As everyone who has taken a civics course knows, Federal judges enjoy lifetime tenure for their appointments to the bench. Unlike state court judges who are subject to will of the voters, once a federal judge is confirmed by the Senate, he or she is on the bench for life.

This arrangement allows federal court judges to make rulings that elected judges would not be able to make. And so it was with a New York federal judge recently. A criminal defendant in his courtroom recently caught a huge break, on the basis of some reading the judge had apparently been doing.

A felony conviction carries serious consequences with it and, according to an influential new book, these consequences have gone too far. The author of the book makes the case that since incarcerations as a result of the War on Drugs have disproportionately affected people of color, the attendant restrictions on convicted felons upon their release amounts to a form of racially-based social control.

The federal judge with a lifetime tenure read this book, and considered what these impacts– sometimes referred to as “collateral consequences”–meant for the defendant in a smuggling case.
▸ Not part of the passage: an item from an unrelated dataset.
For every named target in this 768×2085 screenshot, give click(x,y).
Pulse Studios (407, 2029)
Since the 3 ½ year prison sentence the defendant was looking at for smuggling cocaine into the country seemed excessive and inappropriate to the judge, it was significantly altered instead.

The judge sentenced the defendant to a combination of probation, home confinement, and community service. The defendant’s conviction already makes her life difficult enough going forward, the judge reasoned, and giving the defendant prison time on top of the other punishments did not serve a useful purpose.
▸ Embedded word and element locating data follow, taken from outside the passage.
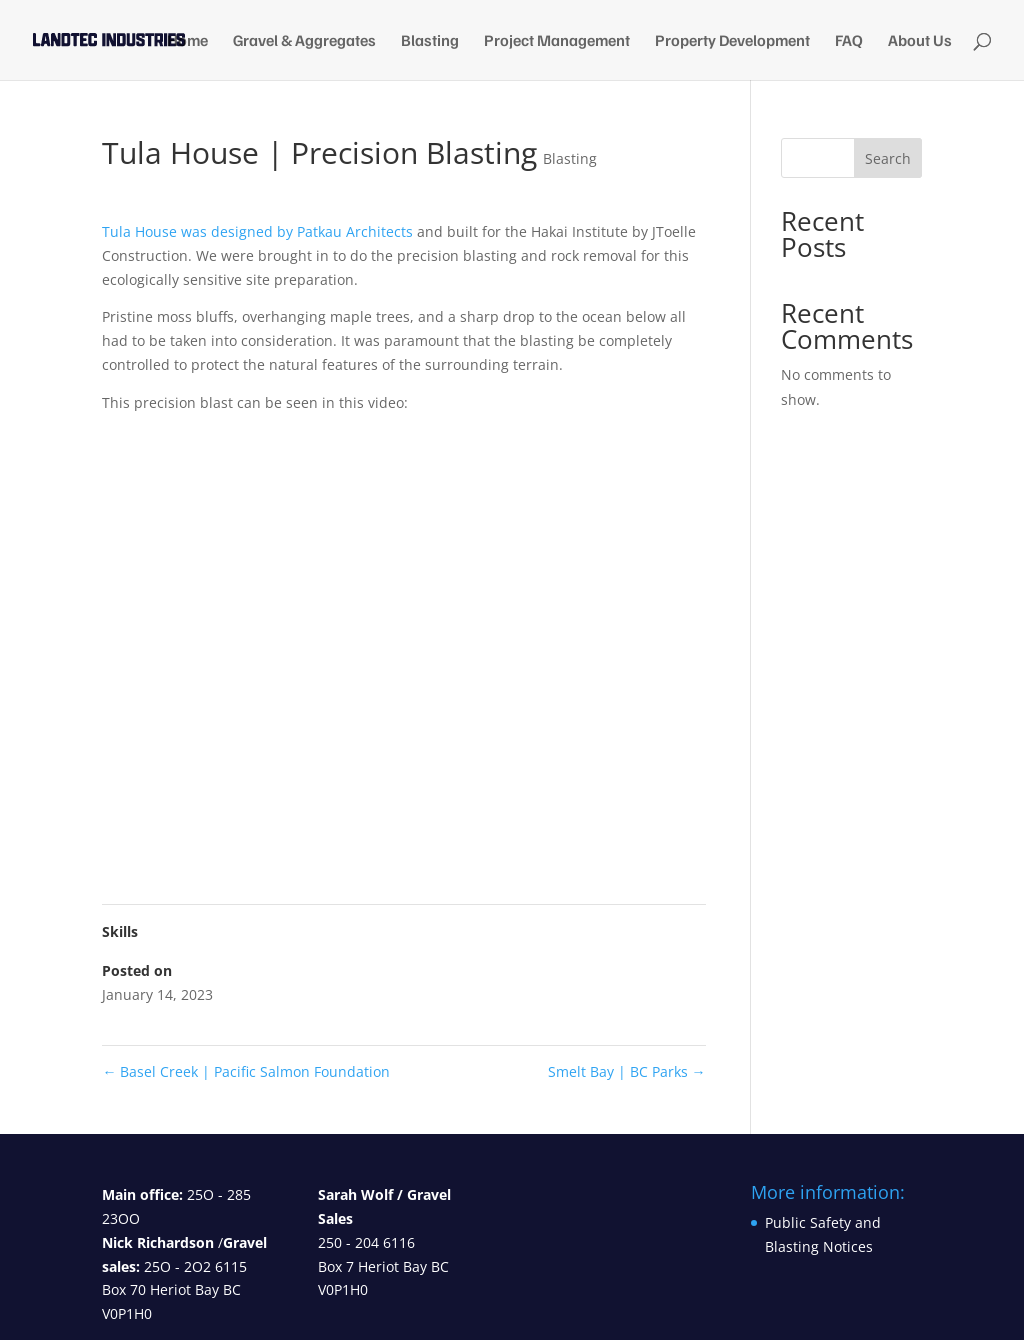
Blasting (430, 41)
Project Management (557, 41)
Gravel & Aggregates (304, 41)
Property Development (732, 41)
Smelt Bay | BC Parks (627, 1071)
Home (187, 41)
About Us (920, 41)
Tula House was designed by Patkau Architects (257, 231)
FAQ (849, 41)
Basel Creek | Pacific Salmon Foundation (246, 1071)
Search (888, 158)
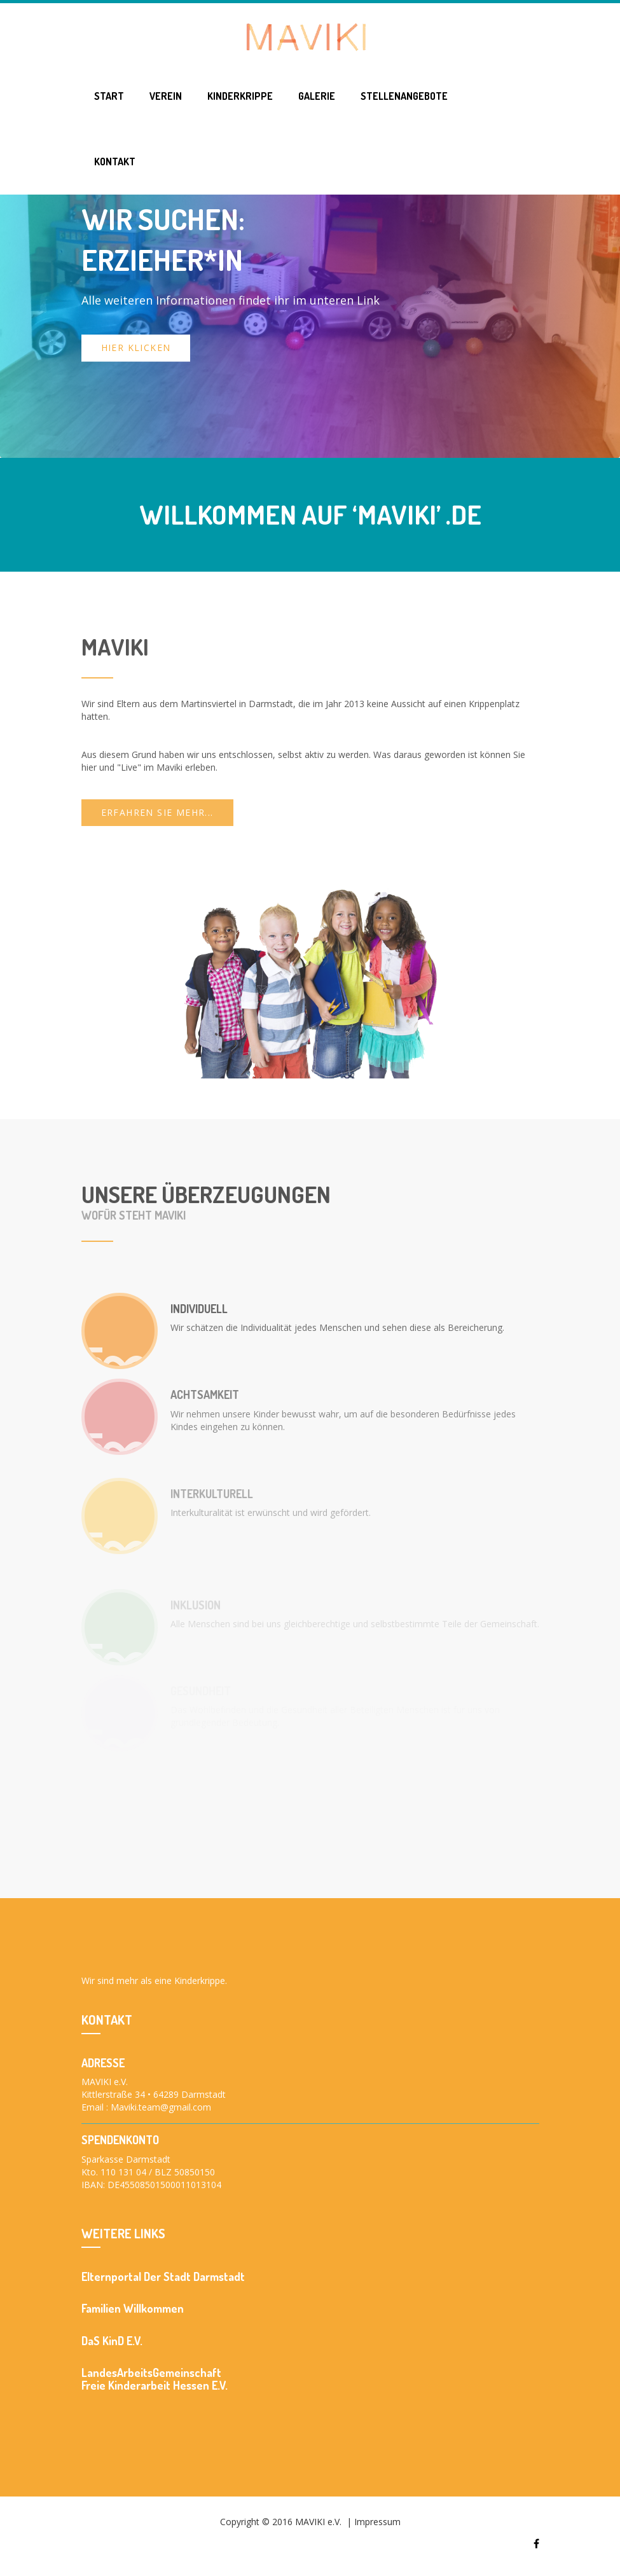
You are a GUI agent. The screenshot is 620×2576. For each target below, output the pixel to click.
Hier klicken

Any defendant or attorney who sees this ruling as a ray of hope takes the judge’s decision too far. It is unlikely that other courts will follow suit anytime soon, if at all. But allowing one defendant to avoid a lengthy prison sentence is notable, all the same.
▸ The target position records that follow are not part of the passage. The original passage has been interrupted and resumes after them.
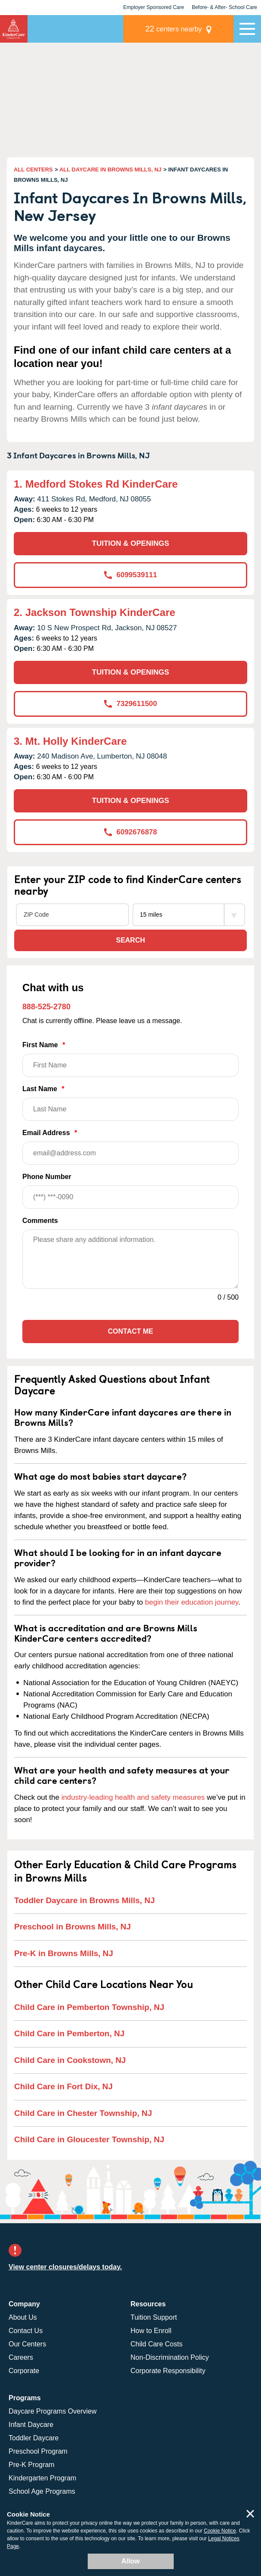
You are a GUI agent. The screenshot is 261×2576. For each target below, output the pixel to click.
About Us (23, 2317)
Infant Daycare (31, 2424)
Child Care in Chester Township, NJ (83, 2113)
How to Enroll (151, 2330)
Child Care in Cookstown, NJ (70, 2060)
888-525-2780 (46, 1006)
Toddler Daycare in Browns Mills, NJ (84, 1900)
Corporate (24, 2370)
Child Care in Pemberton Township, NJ (89, 2007)
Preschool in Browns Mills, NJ (72, 1926)
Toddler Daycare (34, 2438)
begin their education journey (191, 1602)
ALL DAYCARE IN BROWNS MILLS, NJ (110, 169)
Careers (21, 2357)
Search (130, 940)
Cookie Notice (220, 2531)
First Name (130, 1059)
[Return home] (14, 29)
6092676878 (130, 832)
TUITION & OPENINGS (130, 543)
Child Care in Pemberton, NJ (69, 2033)
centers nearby (173, 28)
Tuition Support (154, 2317)
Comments (40, 1220)
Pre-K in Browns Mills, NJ (63, 1953)
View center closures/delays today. (65, 2267)
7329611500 (130, 704)
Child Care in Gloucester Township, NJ (89, 2139)
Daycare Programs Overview (53, 2411)
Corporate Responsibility (168, 2370)
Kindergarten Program (42, 2478)
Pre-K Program (32, 2464)
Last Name (130, 1103)
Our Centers (27, 2344)
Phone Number (130, 1191)
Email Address (130, 1147)
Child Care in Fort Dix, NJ (63, 2086)
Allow (130, 2561)
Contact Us (26, 2330)
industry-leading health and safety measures (133, 1797)
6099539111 (130, 575)
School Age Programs (42, 2491)
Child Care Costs (157, 2344)
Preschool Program (38, 2451)
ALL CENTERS (33, 169)
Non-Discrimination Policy (170, 2357)
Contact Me (130, 1331)
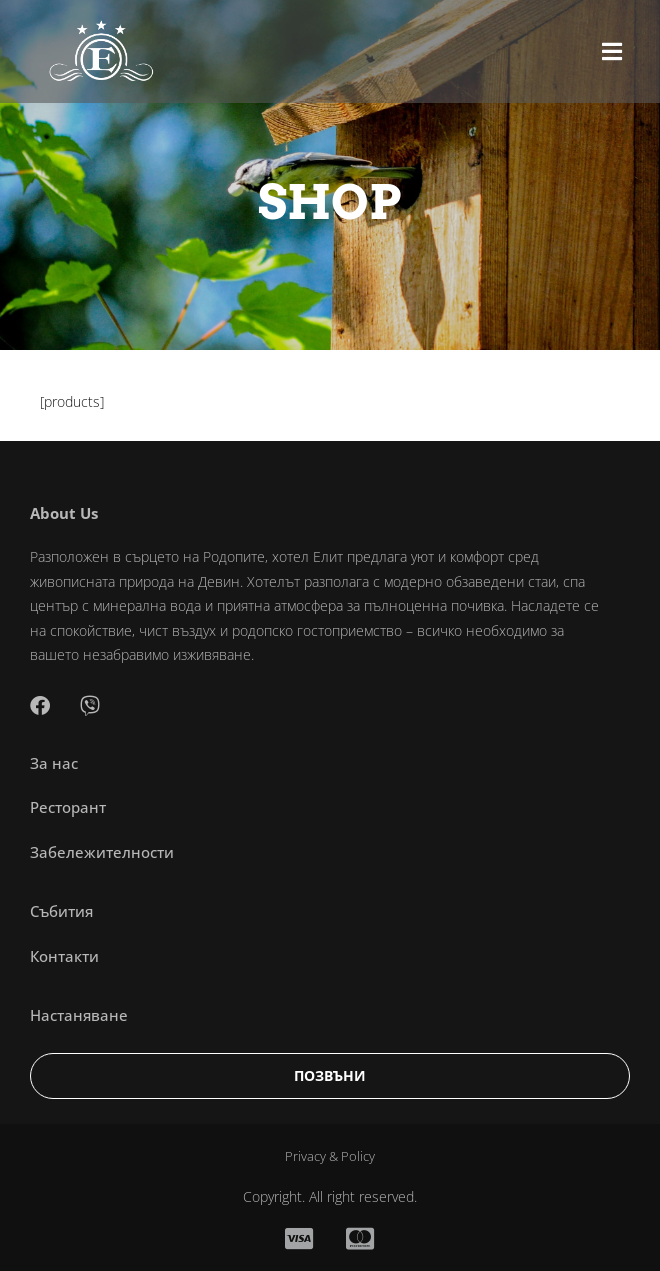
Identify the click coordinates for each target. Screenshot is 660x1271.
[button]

The judge had a point to make, which mirrored the author’s thesis that the enormous level of restrictions on convicted felons–a number approaching 50,000 nationwide–is excessive and counterproductive to reincorporating felons into society. When incarceration is then added on top of these post-conviction restrictions, the judge decided it was simply too much. Since the post-conviction restrictions are going to follow the defendant for the rest of her life, the judge did an end run around the incarceration component of the sentencing, instead.

It remains to be seen whether the judge’s decision begins any sort of a wider discussion on the issue. State judges giving a sentence of this nature run the risk of being labeled by some as “soft on crime.” For that reason alone, we are unlikely to see any such sentence reduction in state-level criminal cases. But the federal judge imposing the lighter sentence decided to take this unusual step, to call attention to the restrictions that all felons face post-conviction.